>> BEGIN DOCUMENT

Set defaults for node expiration

You can change your NodePool or add other NodePools to Karpenter. Here are things you should know about NodePools:

Karpenter won’t do anything if there is not at least one NodePool configured.
Each NodePool that is configured is looped through by Karpenter.
If Karpenter encounters a taint in the NodePool that is not tolerated by a Pod, Karpenter won’t use that NodePool to provision the pod.
If Karpenter encounters a startup taint in the NodePool it will be applied to nodes that are provisioned, but pods do not need to tolerate the taint. Karpenter assumes that the taint is temporary and some other system will remove the taint.
It is recommended to create NodePools that are mutually exclusive. So no Pod should match multiple NodePools. If multiple NodePools are matched, Karpenter will use the NodePool with the highest weight.

For some example NodePool configurations, see the examples in the Karpenter GitHub repository.

apiVersion: karpenter.sh/v1beta1
kind: NodePool
metadata:
  name: default
spec:
  # Template section that describes how to template out NodeClaim resources that Karpenter will provision
  # Karpenter will consider this template to be the minimum requirements needed to provision a Node using this NodePool
  # It will overlay this NodePool with Pods that need to schedule to further constrain the NodeClaims
  # Karpenter will provision to launch new Nodes for the cluster
  template:
    metadata:
      # Labels are arbitrary key-values that are applied to all nodes
      labels:
        billing-team: my-team

      # Annotations are arbitrary key-values that are applied to all nodes
      annotations:
        example.com/owner: "my-team"
    spec:
      # References the Cloud Provider's NodeClass resource, see your cloud provider specific documentation
      nodeClassRef:
        apiVersion: karpenter.k8s.aws/v1beta1
        kind: EC2NodeClass
        name: default

      # Provisioned nodes will have these taints
      # Taints may prevent pods from scheduling if they are not tolerated by the pod.
      taints:
        - key: example.com/special-taint
          effect: NoSchedule

      # Provisioned nodes will have these taints, but pods do not need to tolerate these taints to be provisioned by this
      # NodePool. These taints are expected to be temporary and some other entity (e.g. a DaemonSet) is responsible for
      # removing the taint after it has finished initializing the node.
      startupTaints:
        - key: example.com/another-taint
          effect: NoSchedule

      # Requirements that constrain the parameters of provisioned nodes.
      # These requirements are combined with pod.spec.topologySpreadConstraints, pod.spec.affinity.nodeAffinity, pod.spec.affinity.podAffinity, and pod.spec.nodeSelector rules.
      # Operators { In, NotIn, Exists, DoesNotExist, Gt, and Lt } are supported.
      # https://kubernetes.io/docs/concepts/scheduling-eviction/assign-pod-node/#operators
      requirements:
        - key: "karpenter.k8s.aws/instance-category"

>> END DOCUMENT

→ **WORK INSTRUCTIONS**
A. For each statement, say whether it agrees with the Karpenter NodePool text. Give yes or no and quote the deciding words. (i) Karpenter still provisions nodes when no NodePool is configured. (ii) Pods must tolerate a startup taint for that NodePool to provision them. (iii) When a Pod matches several NodePools, Karpenter uses the one with the highest weight.
B. According to the Karpenter NodePool text, which operators are supported in NodePool requirements?
The entries after this point are separate material, apart from the Karpenter NodePool text.

>> BEGIN LISTED ENTRIES

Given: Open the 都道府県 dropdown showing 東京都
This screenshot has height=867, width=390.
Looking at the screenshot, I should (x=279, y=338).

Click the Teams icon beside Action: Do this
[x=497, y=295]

>> END LISTED ENTRIES
>> BEGIN LISTED ENTRIES

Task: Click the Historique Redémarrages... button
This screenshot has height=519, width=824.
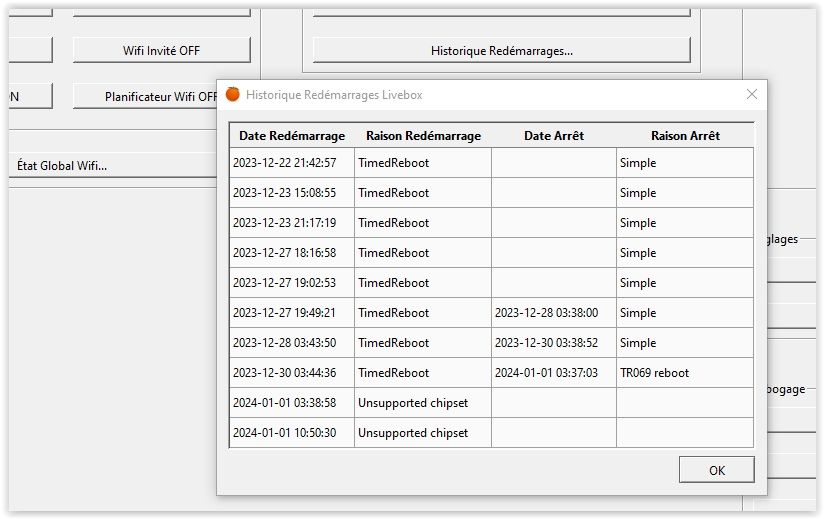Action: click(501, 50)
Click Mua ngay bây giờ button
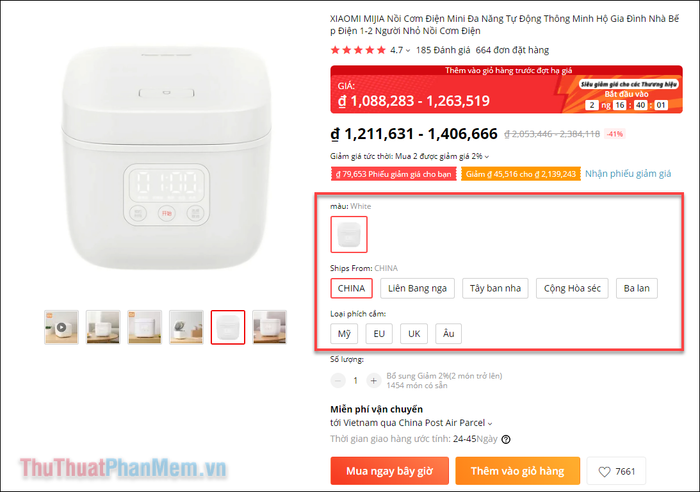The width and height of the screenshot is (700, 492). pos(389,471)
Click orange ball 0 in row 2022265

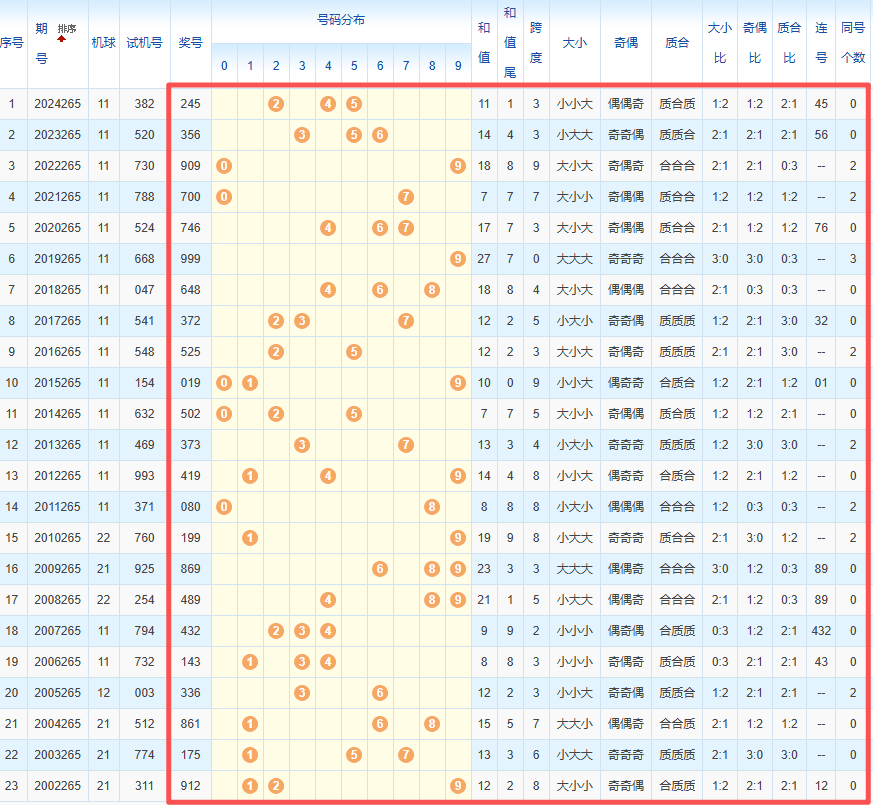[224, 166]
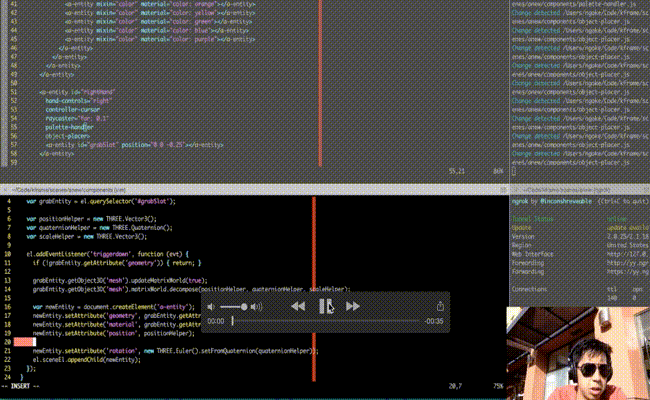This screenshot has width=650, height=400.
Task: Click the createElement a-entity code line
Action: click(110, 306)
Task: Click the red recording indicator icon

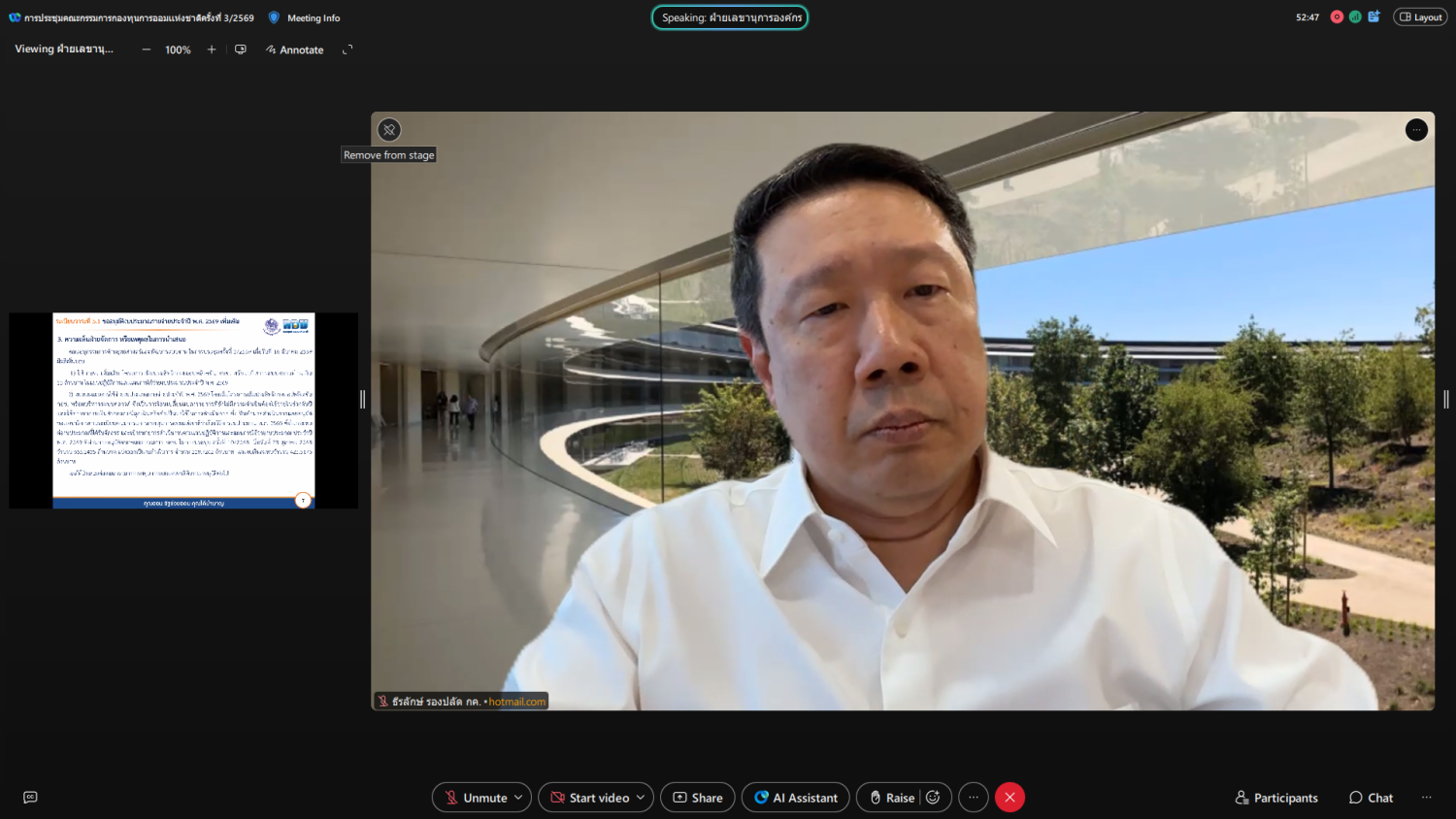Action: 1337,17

>> END LISTED ENTRIES
>> BEGIN LISTED ENTRIES

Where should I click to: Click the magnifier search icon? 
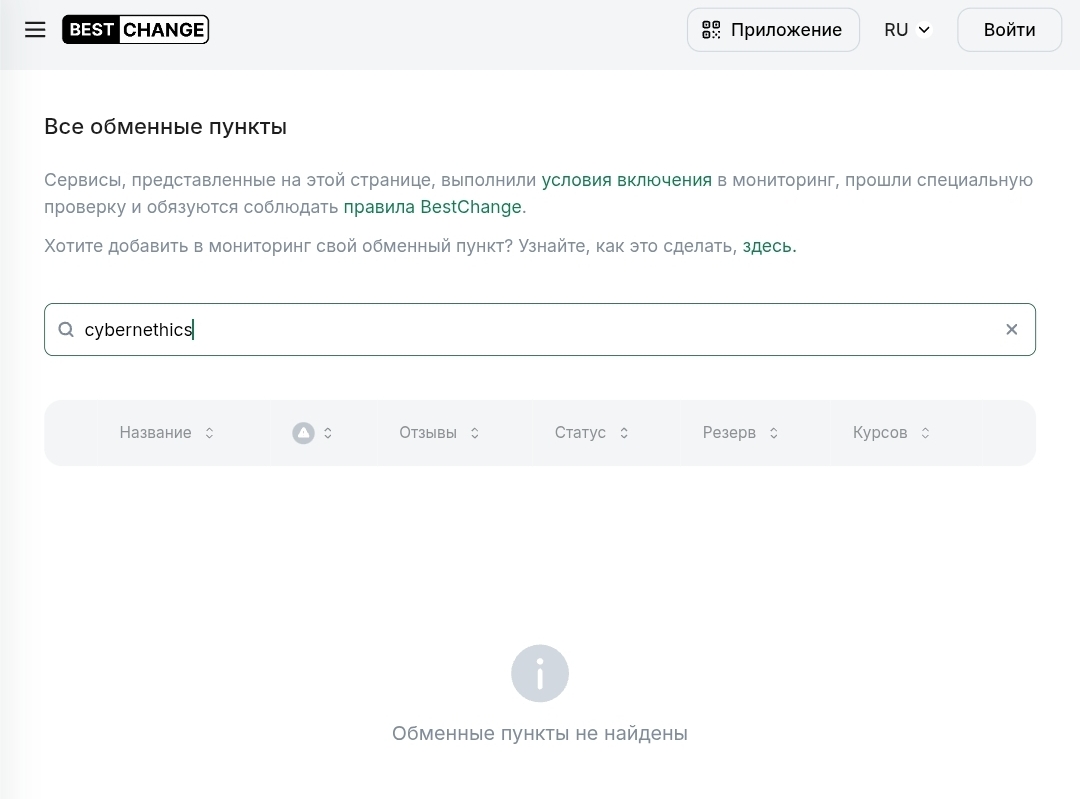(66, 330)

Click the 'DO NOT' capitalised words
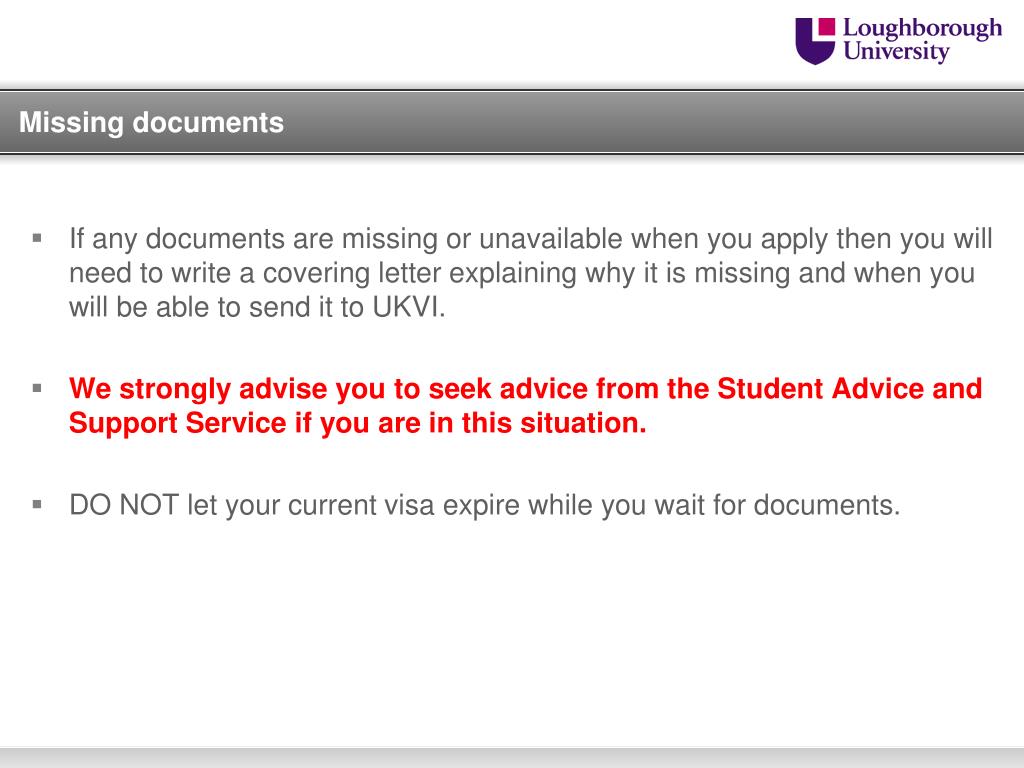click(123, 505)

>> END LISTED ENTRIES

→ **TASK RESPONSES**
A.
(i) No: "Karpenter won’t do anything if there is not at least one NodePool configured."
(ii) No: "pods do not need to tolerate the taint"
(iii) Yes: "If multiple NodePools are matched, Karpenter will use the NodePool with the highest weight."

B. In, NotIn, Exists, DoesNotExist, Gt, and Lt.